Why This Story Still Matters
The creation of the metric system is more than a footnote in the history of science. It represents one of the most ambitious attempts to apply rational thinking to everyday life. It was born from the same Enlightenment ideals that produced Newton’s physics and Diderot’s Encyclopedie: the belief that the world could be understood, organized, and improved through reason.
It also reminds us that science does not happen in a vacuum. Delambre and Mechain were not working in comfortable laboratories. They were dodging revolutionary tribunals, navigating wars, and dealing with broken equipment on windswept mountaintops.

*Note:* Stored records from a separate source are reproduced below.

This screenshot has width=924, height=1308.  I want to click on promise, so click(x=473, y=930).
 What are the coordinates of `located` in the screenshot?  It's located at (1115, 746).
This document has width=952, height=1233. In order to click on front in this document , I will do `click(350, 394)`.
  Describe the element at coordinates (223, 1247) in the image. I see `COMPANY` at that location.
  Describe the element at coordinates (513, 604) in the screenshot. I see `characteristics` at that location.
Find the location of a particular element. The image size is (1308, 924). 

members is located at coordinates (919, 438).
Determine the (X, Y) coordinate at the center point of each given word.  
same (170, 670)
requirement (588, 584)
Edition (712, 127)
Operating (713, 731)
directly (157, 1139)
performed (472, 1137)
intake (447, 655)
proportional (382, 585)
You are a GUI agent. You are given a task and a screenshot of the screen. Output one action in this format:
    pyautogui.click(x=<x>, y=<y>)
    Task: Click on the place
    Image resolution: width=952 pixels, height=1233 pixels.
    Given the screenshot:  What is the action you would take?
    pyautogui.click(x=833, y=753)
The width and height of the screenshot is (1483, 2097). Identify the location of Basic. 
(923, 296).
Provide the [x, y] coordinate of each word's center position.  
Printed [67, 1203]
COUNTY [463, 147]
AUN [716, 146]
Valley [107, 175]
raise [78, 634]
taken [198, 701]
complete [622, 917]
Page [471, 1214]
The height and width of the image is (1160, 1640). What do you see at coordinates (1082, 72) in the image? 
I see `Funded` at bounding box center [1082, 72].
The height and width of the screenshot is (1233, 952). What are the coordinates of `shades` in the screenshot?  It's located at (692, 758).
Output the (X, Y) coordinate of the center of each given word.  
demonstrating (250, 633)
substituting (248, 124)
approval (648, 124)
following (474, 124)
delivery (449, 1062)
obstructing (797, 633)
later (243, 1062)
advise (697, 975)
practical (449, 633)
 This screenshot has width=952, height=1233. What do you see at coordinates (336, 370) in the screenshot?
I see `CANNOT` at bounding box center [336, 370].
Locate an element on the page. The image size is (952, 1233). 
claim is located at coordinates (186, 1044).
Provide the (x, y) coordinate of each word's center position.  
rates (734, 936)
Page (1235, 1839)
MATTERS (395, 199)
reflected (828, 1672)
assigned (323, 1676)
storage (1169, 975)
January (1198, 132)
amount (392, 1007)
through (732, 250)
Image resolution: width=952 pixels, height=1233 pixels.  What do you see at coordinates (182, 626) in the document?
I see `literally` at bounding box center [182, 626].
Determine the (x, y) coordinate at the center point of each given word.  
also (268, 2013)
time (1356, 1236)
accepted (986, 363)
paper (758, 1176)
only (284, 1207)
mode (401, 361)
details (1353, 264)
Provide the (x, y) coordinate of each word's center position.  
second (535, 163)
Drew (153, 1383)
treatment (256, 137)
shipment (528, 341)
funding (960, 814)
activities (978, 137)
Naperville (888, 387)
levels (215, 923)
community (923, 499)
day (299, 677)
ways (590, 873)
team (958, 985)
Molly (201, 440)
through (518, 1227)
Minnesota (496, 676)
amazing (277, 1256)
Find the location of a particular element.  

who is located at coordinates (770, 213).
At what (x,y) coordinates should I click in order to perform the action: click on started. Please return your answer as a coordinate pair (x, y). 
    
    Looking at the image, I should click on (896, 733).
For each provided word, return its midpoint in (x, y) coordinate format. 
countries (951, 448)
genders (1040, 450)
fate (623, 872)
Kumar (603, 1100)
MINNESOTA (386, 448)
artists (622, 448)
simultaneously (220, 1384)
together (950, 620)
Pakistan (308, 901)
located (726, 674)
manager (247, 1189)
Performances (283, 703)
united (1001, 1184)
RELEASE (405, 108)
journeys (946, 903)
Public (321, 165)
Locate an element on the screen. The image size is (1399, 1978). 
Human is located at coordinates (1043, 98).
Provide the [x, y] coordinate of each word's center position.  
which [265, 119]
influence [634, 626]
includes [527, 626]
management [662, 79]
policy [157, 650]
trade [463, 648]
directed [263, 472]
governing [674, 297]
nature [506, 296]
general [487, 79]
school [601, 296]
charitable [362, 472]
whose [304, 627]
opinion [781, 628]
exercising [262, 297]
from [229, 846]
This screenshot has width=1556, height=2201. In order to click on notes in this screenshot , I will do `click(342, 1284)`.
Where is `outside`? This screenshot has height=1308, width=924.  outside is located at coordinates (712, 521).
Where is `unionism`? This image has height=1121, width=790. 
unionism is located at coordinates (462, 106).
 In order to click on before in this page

Great science has always required not just brilliance, but persistence in the face of absurd obstacles.
The measurement of the meridian was, at its core, an astronomical and mathematical achievement, the kind of work that built on centuries of advances in understanding the shape and size of the Earth. Newton’s laws of gravitation, described in his Principia, had already revealed that the Earth was not a perfect sphere but an oblate spheroid, bulging at the equator. This was essential knowledge for Delambre and Mechain’s calculations. If you are curious about Newton’s foundational work, Kronecker Wallis offers a beautifully crafted edition of Newton’s Principia that captures the elegance of the original text.
The story of measurement is also, fundamentally, a story about how we represent the natural world: how we translate nature into numbers and symbols that humans can share and build upon. This theme runs through the entire history of science, from ancient geometry to modern physics. Kronecker Wallis’s Portraying Science explores exactly this tradition of scientific visualization and representation.
And for those drawn to the astronomical side of the story, the careful observation of stars and meridians that made the whole project possible, the Discovering the History of Astronomy collection traces the long arc of humanity’s attempt to understand the heavens.
A Platinum Bar and a Beam of Light
The metre has been redefined several times since that first platinum bar was deposited in the Archives. In 1889, it became a platinum-iridium bar kept at the International Bureau of Weights and Measures near Paris. In 1960, it was redefined in terms of the wavelength of light emitted by krypton-86. And since 1983, the metre has been defined as the distance light travels in a vacuum in exactly 1/299,792,458 of a second.
We have come a long way from two men on hilltops, squinting through telescopes at church steeples. But every time you pick up a ruler, every time a scientist records a measurement in metres, every time an architect in Tokyo and an engineer in Berlin use the same units without a second thought, that is the legacy of a wild idea born during the French Revolution. The idea that measurement should belong to everyone, based not on a king’s whim but on the world itself.
It is, when you think about it, one of the most democratic inventions in history.